= Great Drought of 1968 =

Drought in Chile

The Great Drought of 1968 (Spanish: Gran sequía de 1968) was a severe drought faced by Chile from 1967 to 1969. It was one of the largest rainfall deficits in the country during the twentieth century, comparable only to the drought of 1924. The magazine Topaze considered its effects worse than those of the 1960 Valdivia earthquake –the strongest earthquake ever recorded– and President Eduardo Frei Montalva called it "the silent earthquake" (Spanish: el terremoto silencioso).

The drought had its origin in the low amounts of precipitation that fell in 1967. The area affected by the drought spanned from Atacama Province in the north to Ñuble in the south. Albeit it had by the 1970s been suggested that droughts in Chile followed the solar cycle the Great Drought of 1968 escaped any such pattern. The drought have instead been found to overlap with the 1965–1976 period when La Niña tended to overlap with the cold phase of the Pacific decadal oscillation. In the hydrological year of 1969–1970 the area affected by the drought diminished from previously spanning the latitudes of 27–36° S to 27–32° S. The drought lasted three consecutive years, 1967, 1968 and 1969 and was part of a trend of an increasing number of three-year droughts that begun around 1930.

The government bought water tank trucks and plastic water tanks to aid in the supply of rural communities. In 30 cities the government carried out an emergency plan to assure the water supply. Politically, the drought came in a sensitive period as the Chilean land reform was underway. Scholars like Nicolás López, Fabián Jaksic and Pablo Camus posits that the drought, in conjunction with the formation of agrarian syndicates as enabled and promoted during the land reform, radicalized politics in the countryside during the late 1960s leading to occupations and labor strikes in parts of the Chilean countryside. Ultimately, social tensions influenced by the drought contributed to the showdown in the 1970 presidential election in which Salvador Allende narrowly emerged as victor.

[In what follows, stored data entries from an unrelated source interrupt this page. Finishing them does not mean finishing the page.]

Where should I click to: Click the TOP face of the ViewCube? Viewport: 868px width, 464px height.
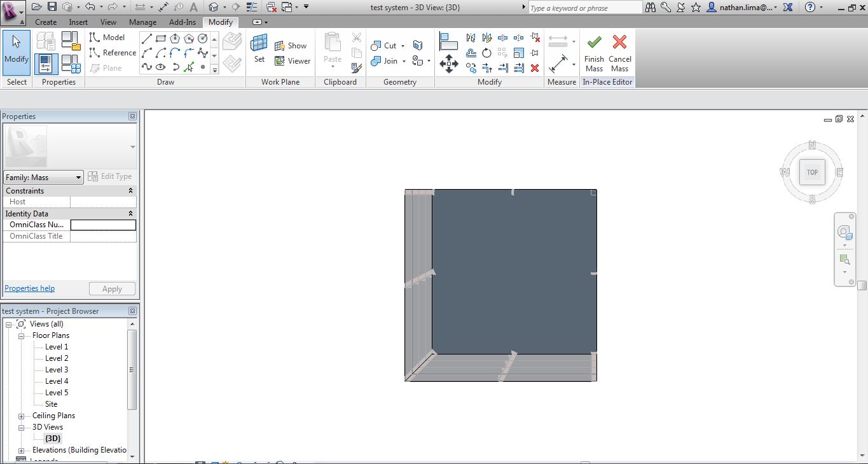coord(812,172)
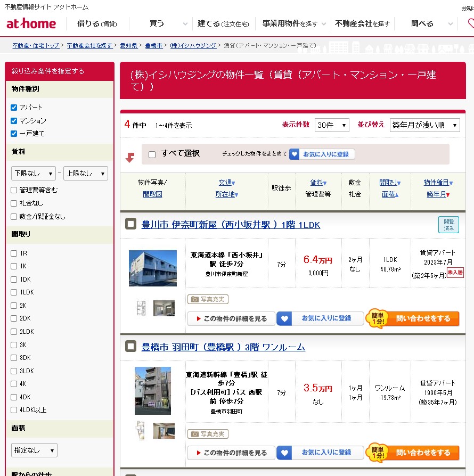Open the 下限なし minimum rent dropdown
Screen dimensions: 474x476
(33, 174)
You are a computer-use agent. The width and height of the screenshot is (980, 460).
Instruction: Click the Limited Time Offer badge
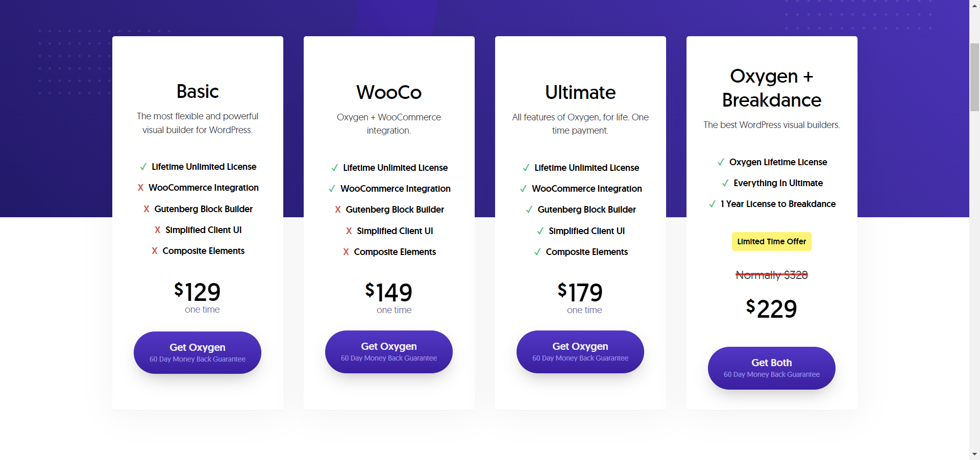pyautogui.click(x=771, y=241)
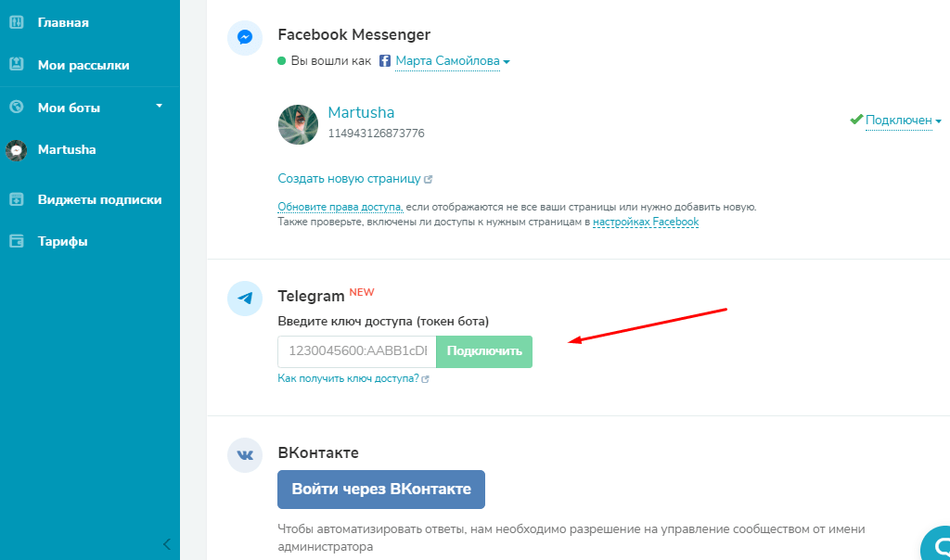The image size is (950, 560).
Task: Click the ВКонтакте VK circle icon
Action: [244, 455]
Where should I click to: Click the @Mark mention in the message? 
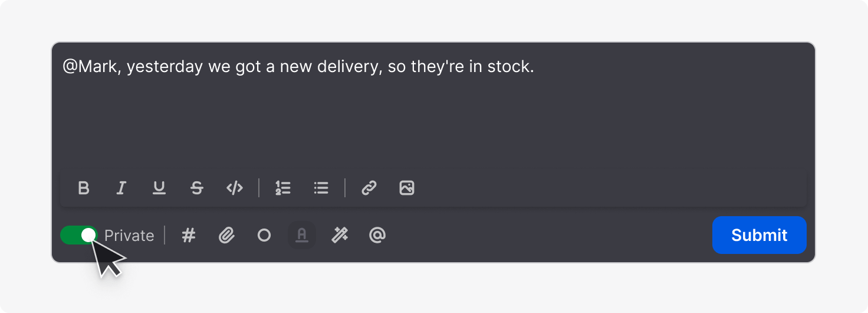85,67
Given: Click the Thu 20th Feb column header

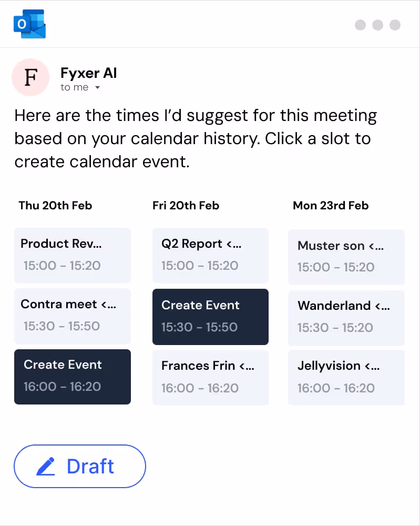Looking at the screenshot, I should tap(55, 206).
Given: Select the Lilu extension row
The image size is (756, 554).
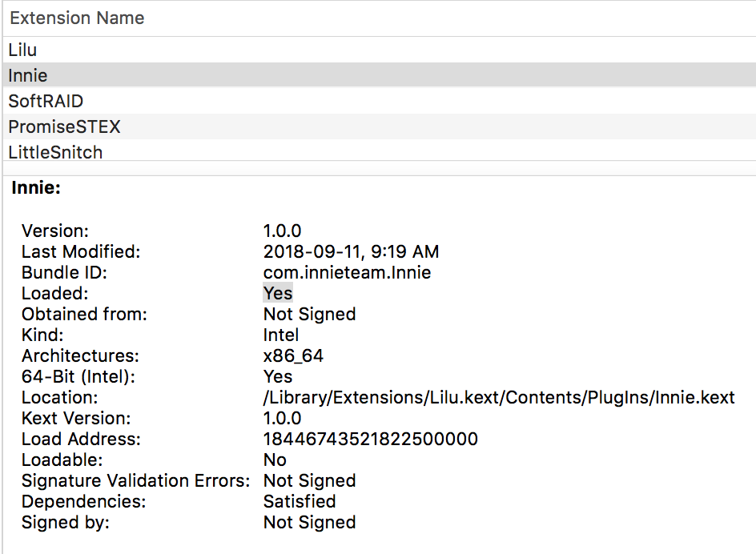Looking at the screenshot, I should tap(379, 50).
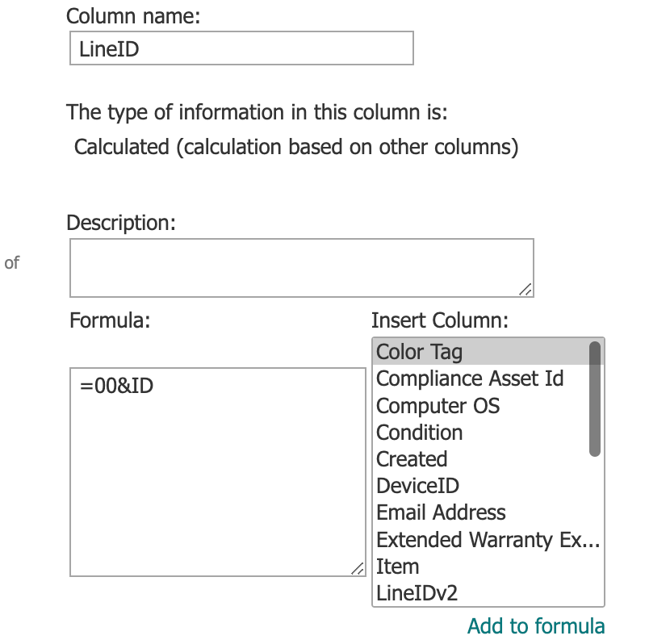Image resolution: width=670 pixels, height=644 pixels.
Task: Select Color Tag in Insert Column list
Action: [x=480, y=352]
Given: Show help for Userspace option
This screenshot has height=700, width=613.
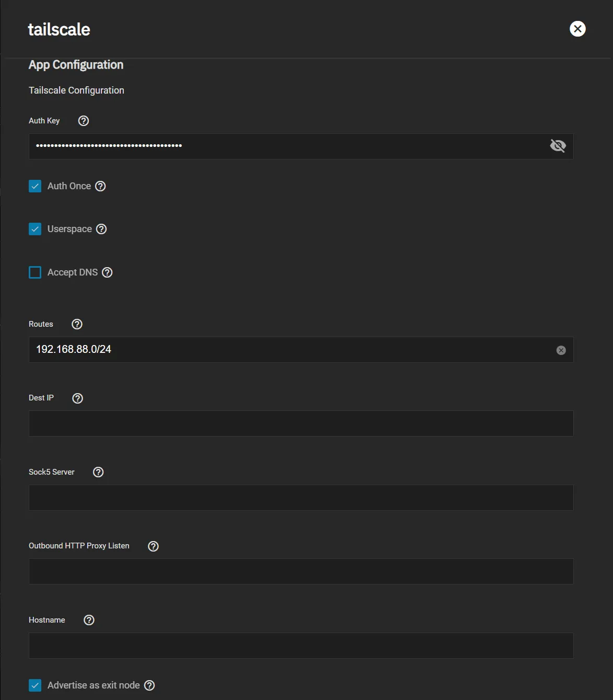Looking at the screenshot, I should pyautogui.click(x=102, y=229).
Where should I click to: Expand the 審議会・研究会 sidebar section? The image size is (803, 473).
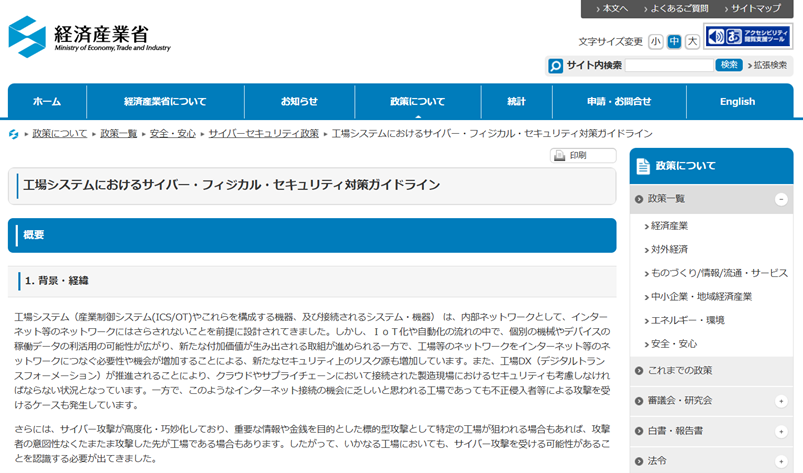coord(780,401)
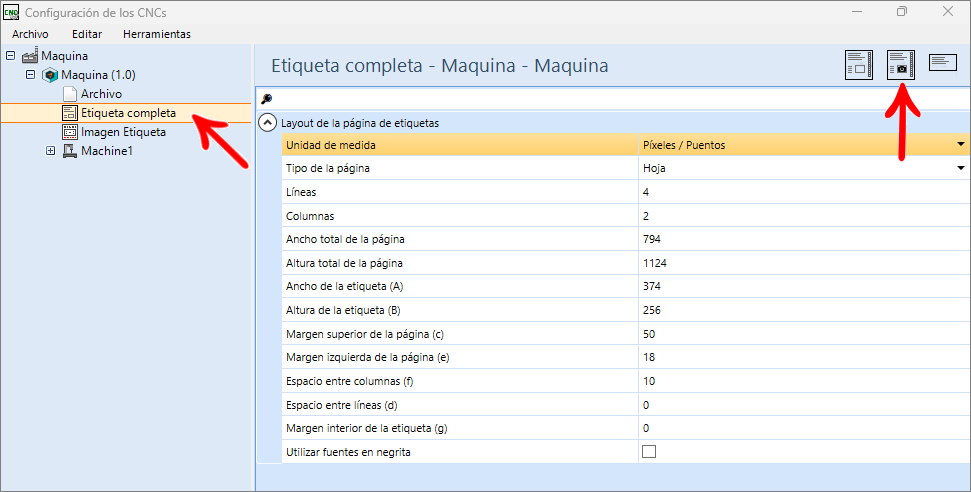Collapse the Layout de la página section
Viewport: 971px width, 492px height.
(267, 123)
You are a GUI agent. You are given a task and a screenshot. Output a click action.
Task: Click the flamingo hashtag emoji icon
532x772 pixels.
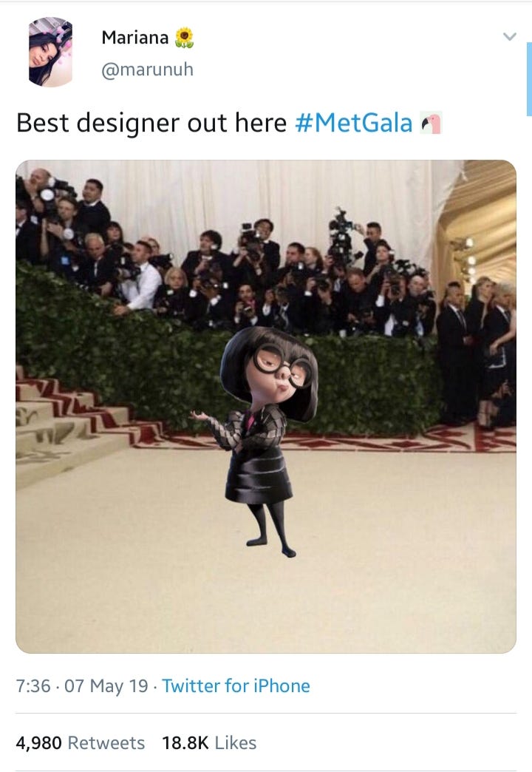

== Precipitation deficit ==
Precipitations in the affected zones where:

| City | Precipitations in mm/yr |  |  |
| Normal | 1968 (±%) | 1969 (±%) |
| Copiapó | 22.0 | 0 (-100%) | 21.3 (-3%) |
| La Serena | 104.3 | 34.2 (-67%) | 9.0 (-91%) |
| Ovalle | 125.8 | 36.6 (-71%) | 21.5 (-83%) |
| Valparaíso | 380.5 | 89.0 (-77%) | 197.1 (-48%) |
| Santiago | 329.8 | 62,2 (-78%) | 177,3 (-46%) |
| Rancagua | 426.1 | 82.0 (-81%) | 242.6 (-43%) |
| Linares | 940.9 | 527.1 (-44%) | 896.7 (-5%) |
| Chillán | 1024.9 | 536.9 (-48%) | 1045.5 (+2%) |

==Impact on agriculture==

The drought created huge losses for cultivations of potato, rice, maize, beans. Fruit trees and vineyards were also affected. 100 thousand cattle and 1 million sheep died because of the drought. Milk, meat and wool output declined. By September 1969 only 250 thousand goats remained from an earlier population of 650 thousand.

Throughout rural Norte Chico, many farmers and communities came to lack water even for human consumption. In 1969 farmers received support of several financial institutions and state agencies including tax exemptions and a line of credit to buy forage.

In Central Chile, typical river flow increases in December, but this did not happen in 1968. Many farmers decided to not cultivate in early summer due to this and to the known fact there was almost no snow in Andes. Later in summer the rivers did grow due to glacier ablation, causing many farmers to repent albeit it was too late to cultivate.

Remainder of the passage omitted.